## AIM
Reproduce the lines below, substituting "navigation menu" for "hamburger menu" and changing nothing else.
--- START ---
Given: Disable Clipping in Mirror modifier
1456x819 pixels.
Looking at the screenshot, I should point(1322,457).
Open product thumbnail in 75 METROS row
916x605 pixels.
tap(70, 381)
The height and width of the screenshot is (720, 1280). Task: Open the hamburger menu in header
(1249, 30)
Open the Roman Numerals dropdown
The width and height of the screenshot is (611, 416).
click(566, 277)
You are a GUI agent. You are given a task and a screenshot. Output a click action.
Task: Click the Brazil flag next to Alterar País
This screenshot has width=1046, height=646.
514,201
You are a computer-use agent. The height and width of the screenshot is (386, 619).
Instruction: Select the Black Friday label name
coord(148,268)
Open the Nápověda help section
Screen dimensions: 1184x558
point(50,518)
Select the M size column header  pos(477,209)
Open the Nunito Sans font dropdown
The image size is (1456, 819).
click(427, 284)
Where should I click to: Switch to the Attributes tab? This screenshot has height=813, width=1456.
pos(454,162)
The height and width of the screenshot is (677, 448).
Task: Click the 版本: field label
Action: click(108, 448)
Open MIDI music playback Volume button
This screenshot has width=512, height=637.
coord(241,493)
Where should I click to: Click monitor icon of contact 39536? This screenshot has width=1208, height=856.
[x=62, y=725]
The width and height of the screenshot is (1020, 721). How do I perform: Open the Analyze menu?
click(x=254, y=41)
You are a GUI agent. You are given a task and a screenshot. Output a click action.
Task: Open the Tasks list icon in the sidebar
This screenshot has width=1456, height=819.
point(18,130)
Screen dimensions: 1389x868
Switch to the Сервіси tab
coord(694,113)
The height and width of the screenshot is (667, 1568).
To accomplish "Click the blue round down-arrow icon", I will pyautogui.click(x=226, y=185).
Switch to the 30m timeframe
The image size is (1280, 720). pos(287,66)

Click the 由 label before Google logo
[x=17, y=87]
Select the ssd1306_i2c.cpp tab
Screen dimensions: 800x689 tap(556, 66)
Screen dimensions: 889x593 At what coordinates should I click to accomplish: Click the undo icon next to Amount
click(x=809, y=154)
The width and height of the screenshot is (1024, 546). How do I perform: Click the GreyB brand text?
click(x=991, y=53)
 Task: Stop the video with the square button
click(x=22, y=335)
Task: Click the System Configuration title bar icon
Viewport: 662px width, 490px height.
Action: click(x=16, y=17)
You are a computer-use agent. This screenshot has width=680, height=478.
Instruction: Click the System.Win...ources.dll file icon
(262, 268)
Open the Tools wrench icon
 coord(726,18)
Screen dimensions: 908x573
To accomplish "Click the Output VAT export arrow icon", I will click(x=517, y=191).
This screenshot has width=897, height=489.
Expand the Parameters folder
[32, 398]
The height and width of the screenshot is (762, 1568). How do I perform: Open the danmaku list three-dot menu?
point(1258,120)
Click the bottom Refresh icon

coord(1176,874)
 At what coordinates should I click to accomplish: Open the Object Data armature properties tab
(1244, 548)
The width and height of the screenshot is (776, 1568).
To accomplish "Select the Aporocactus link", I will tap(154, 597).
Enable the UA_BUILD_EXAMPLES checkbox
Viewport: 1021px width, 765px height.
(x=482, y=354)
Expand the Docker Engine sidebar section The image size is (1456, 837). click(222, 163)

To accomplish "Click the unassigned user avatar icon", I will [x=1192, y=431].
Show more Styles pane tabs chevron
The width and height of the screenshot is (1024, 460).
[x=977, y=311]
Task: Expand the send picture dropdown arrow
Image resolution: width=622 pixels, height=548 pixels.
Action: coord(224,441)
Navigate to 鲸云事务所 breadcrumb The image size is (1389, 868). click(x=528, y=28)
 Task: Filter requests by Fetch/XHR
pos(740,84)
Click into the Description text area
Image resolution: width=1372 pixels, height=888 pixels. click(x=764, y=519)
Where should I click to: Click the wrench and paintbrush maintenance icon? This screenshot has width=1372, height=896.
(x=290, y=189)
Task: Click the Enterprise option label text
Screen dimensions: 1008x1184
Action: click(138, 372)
--- END ---
## FINISHED TASK
Given: Disable Clipping in Mirror modifier
1456x819 pixels.
Looking at the screenshot, I should point(1322,457).
Open product thumbnail in 75 METROS row
916x605 pixels.
tap(70, 381)
The height and width of the screenshot is (720, 1280). Task: Open the navigation menu in header
(1249, 30)
Open the Roman Numerals dropdown
The width and height of the screenshot is (611, 416).
click(566, 277)
You are a GUI agent. You are given a task and a screenshot. Output a click action.
Task: Click the Brazil flag next to Alterar País
This screenshot has width=1046, height=646.
514,201
You are a computer-use agent. The height and width of the screenshot is (386, 619).
Instruction: Select the Black Friday label name
coord(148,268)
Open the Nápověda help section
Screen dimensions: 1184x558
point(50,518)
Select the M size column header  pos(477,209)
Open the Nunito Sans font dropdown
The image size is (1456, 819).
click(427, 284)
Where should I click to: Switch to the Attributes tab? This screenshot has height=813, width=1456.
pos(454,162)
The height and width of the screenshot is (677, 448).
Task: Click the 版本: field label
Action: click(108, 448)
Open MIDI music playback Volume button
This screenshot has width=512, height=637.
coord(241,493)
Where should I click to: Click monitor icon of contact 39536? This screenshot has width=1208, height=856.
[x=62, y=725]
The width and height of the screenshot is (1020, 721). How do I perform: Open the Analyze menu?
click(x=254, y=41)
You are a GUI agent. You are given a task and a screenshot. Output a click action.
Task: Open the Tasks list icon in the sidebar
This screenshot has width=1456, height=819.
point(18,130)
Screen dimensions: 1389x868
Switch to the Сервіси tab
coord(694,113)
The height and width of the screenshot is (667, 1568).
To accomplish "Click the blue round down-arrow icon", I will pyautogui.click(x=226, y=185).
Switch to the 30m timeframe
The image size is (1280, 720). pos(287,66)

Click the 由 label before Google logo
[x=17, y=87]
Select the ssd1306_i2c.cpp tab
Screen dimensions: 800x689 tap(556, 66)
Screen dimensions: 889x593 At what coordinates should I click to accomplish: Click the undo icon next to Amount
click(x=809, y=154)
The width and height of the screenshot is (1024, 546). How do I perform: Click the GreyB brand text?
click(x=991, y=53)
 Task: Stop the video with the square button
click(x=22, y=335)
Task: Click the System Configuration title bar icon
Viewport: 662px width, 490px height.
Action: click(x=16, y=17)
You are a computer-use agent. This screenshot has width=680, height=478.
Instruction: Click the System.Win...ources.dll file icon
(262, 268)
Open the Tools wrench icon
 coord(726,18)
Screen dimensions: 908x573
To accomplish "Click the Output VAT export arrow icon", I will click(x=517, y=191).
This screenshot has width=897, height=489.
Expand the Parameters folder
[32, 398]
The height and width of the screenshot is (762, 1568). How do I perform: Open the danmaku list three-dot menu?
point(1258,120)
Click the bottom Refresh icon

coord(1176,874)
 At what coordinates should I click to accomplish: Open the Object Data armature properties tab
(1244, 548)
The width and height of the screenshot is (776, 1568).
To accomplish "Select the Aporocactus link", I will tap(154, 597).
Enable the UA_BUILD_EXAMPLES checkbox
Viewport: 1021px width, 765px height.
(x=482, y=354)
Expand the Docker Engine sidebar section The image size is (1456, 837). click(222, 163)

To accomplish "Click the unassigned user avatar icon", I will [x=1192, y=431].
Show more Styles pane tabs chevron
The width and height of the screenshot is (1024, 460).
[x=977, y=311]
Task: Expand the send picture dropdown arrow
Image resolution: width=622 pixels, height=548 pixels.
Action: coord(224,441)
Navigate to 鲸云事务所 breadcrumb The image size is (1389, 868). click(x=528, y=28)
 Task: Filter requests by Fetch/XHR
pos(740,84)
Click into the Description text area
Image resolution: width=1372 pixels, height=888 pixels. click(x=764, y=519)
Where should I click to: Click the wrench and paintbrush maintenance icon? This screenshot has width=1372, height=896.
(x=290, y=189)
Task: Click the Enterprise option label text
Screen dimensions: 1008x1184
Action: click(138, 372)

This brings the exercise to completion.